Mikal Bridges está en su segundo año con los Knicks y su compañero Josh Hart dijo: «No estaríamos donde estamos sin él». (Scott Galvin/Fotografía)
Bridges pasó de una tasa de uso del 15 por ciento en toda su temporada el año pasado en Phoenix a una tasa de uso del 24 por ciento en toda su temporada en Brooklyn. Para ponerlo en perspectiva, Jalen Brunson tuvo una tasa de uso del 29,4 por ciento la temporada pasada contra los Knicks. Brooklyn le dio a Bridges la libertad de ser un oficial.
Dos años después de su estancia en Manhattan, Bridges se sentía cómodo convirtiendo sus responsabilidades anteriores en un mega trabajo. Flota derribando triples abiertos creados por el talento que lo rodea. También hace el trabajo sucio para crearse culpa. A veces Bridges hace sentir su presencia, como al final de la remontada de 22 puntos de los Knicks en el Juego 1, cuando Bridges se deslizó por la cancha, tropezó y anotó un triple fallido por encima del brazo extendido de Evan Mobley. Ésa es la oportunidad y la confianza de la diez veces estrella.

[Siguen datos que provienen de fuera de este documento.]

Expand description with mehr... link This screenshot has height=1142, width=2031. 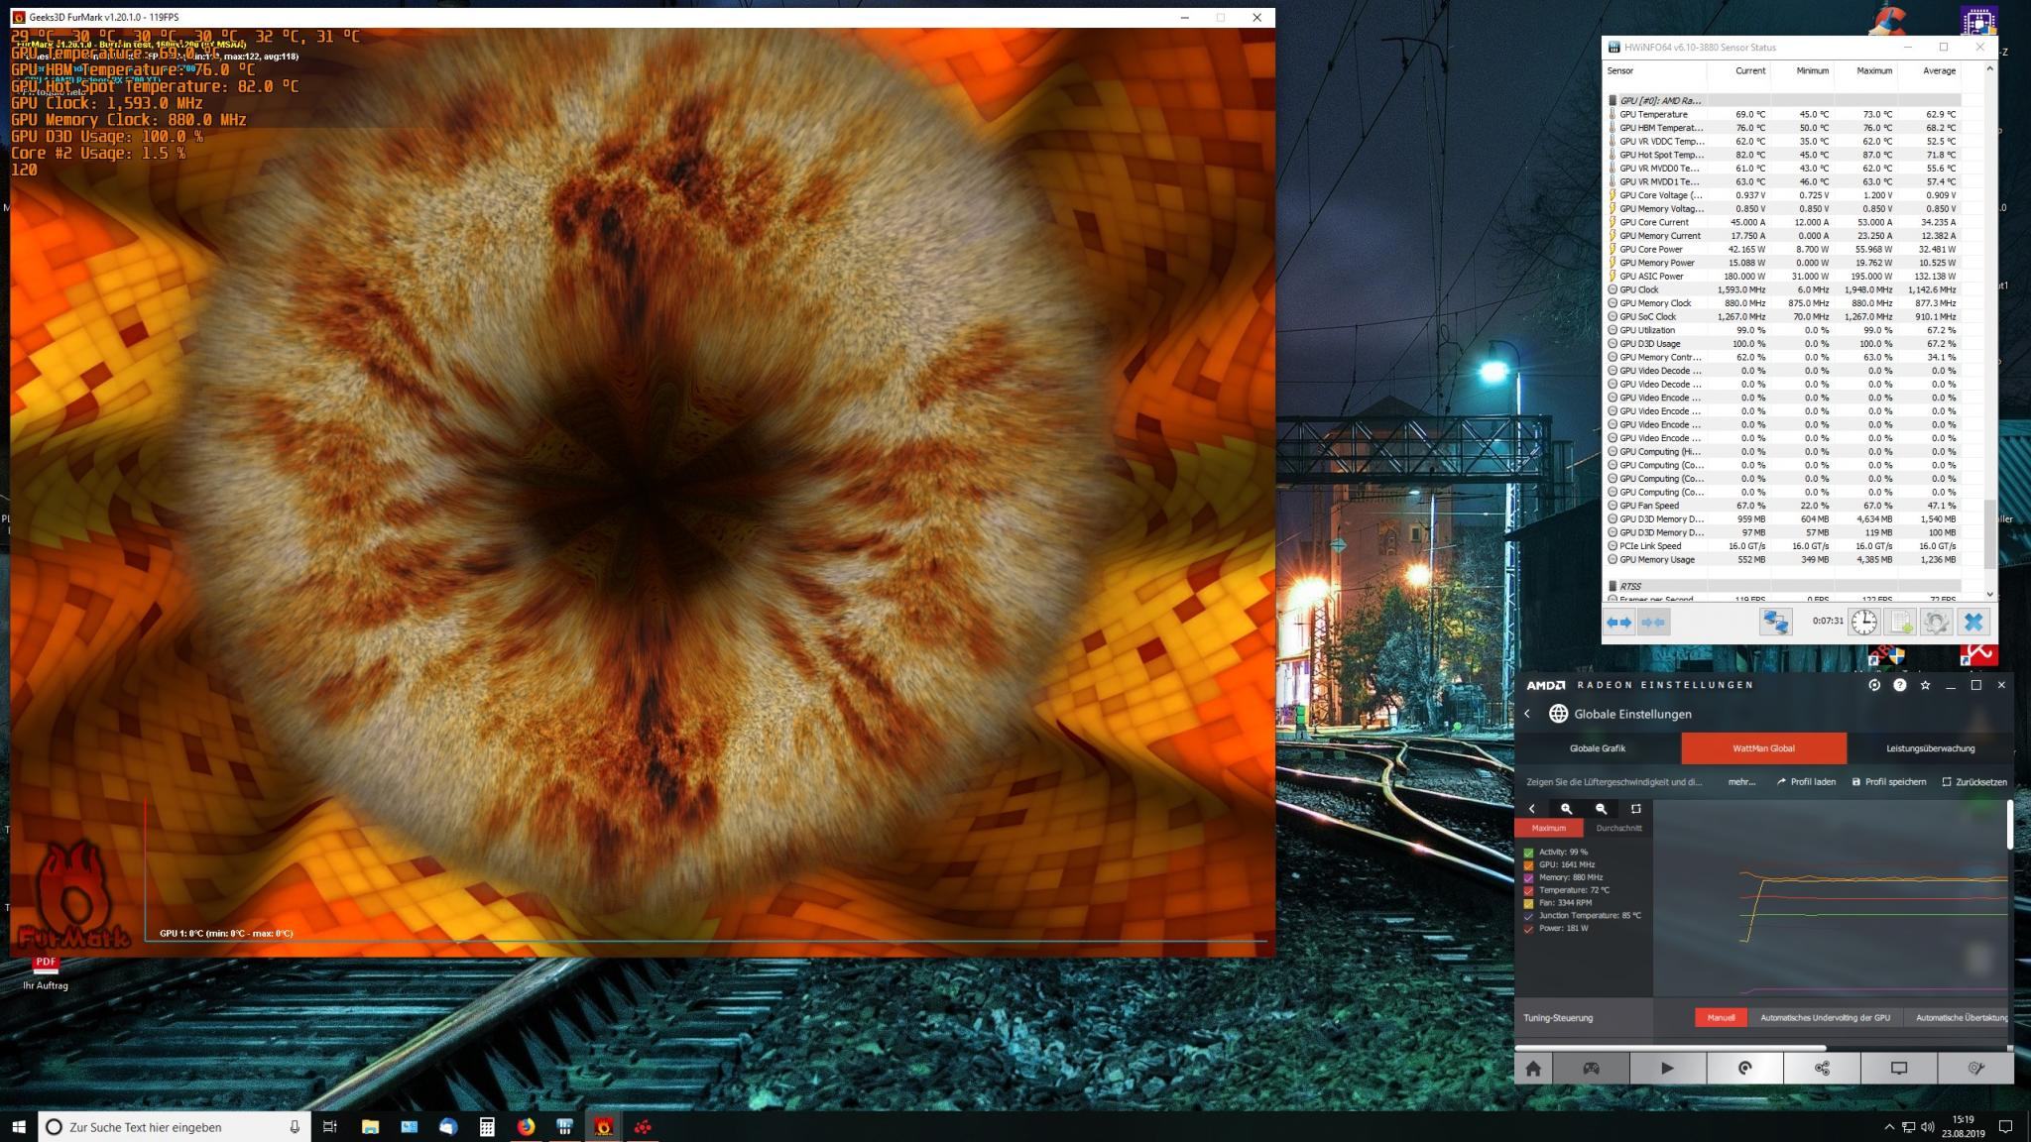(x=1741, y=782)
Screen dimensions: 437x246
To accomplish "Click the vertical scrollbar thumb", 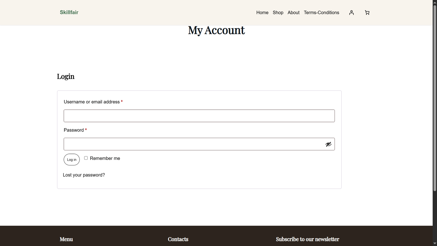I will 435,98.
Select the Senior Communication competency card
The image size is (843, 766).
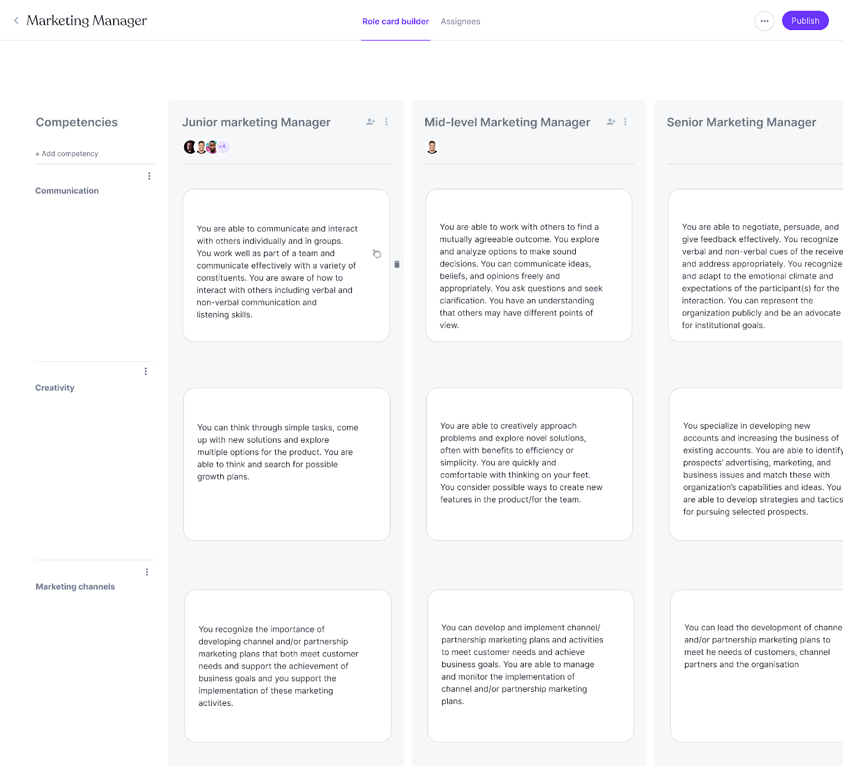pyautogui.click(x=759, y=266)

«En cierto modo, es una bendición», dijo su compañero de equipo de los Knicks, Landry Shamet, quien jugó con Bridges en Phoenix. «Te piden que hagas muchas cosas diferentes en tu carrera.
«Algunas noches, Mikal sólo hace cinco tiros, pero tiene que defender al mejor jugador, correr y mantenerlo por debajo de los 13 puntos o algo así. Cada noche es diferente».
Ganar el campeonato de la NBA es difícil. Hay demasiados factores involucrados en el grupo que eleva la calificación de Larry O’Brien al final de cada año, la persona que actúa como si fuera un método adecuado y le gusta oírse hablar. El mejor equipo de todos los tiempos nunca gana.
El objetivo de toda organización de la NBA es ser uno de los mejores equipos del deporte año tras año. Los Knicks han estado en esa posición desde que adquirieron a Bridges en un canje, y eso es lo que esperaba la directiva. De hecho, es lo único que cualquiera puede pedir.
Bridges funcionó bien para Nueva York. Es hora de que muera ese argumento.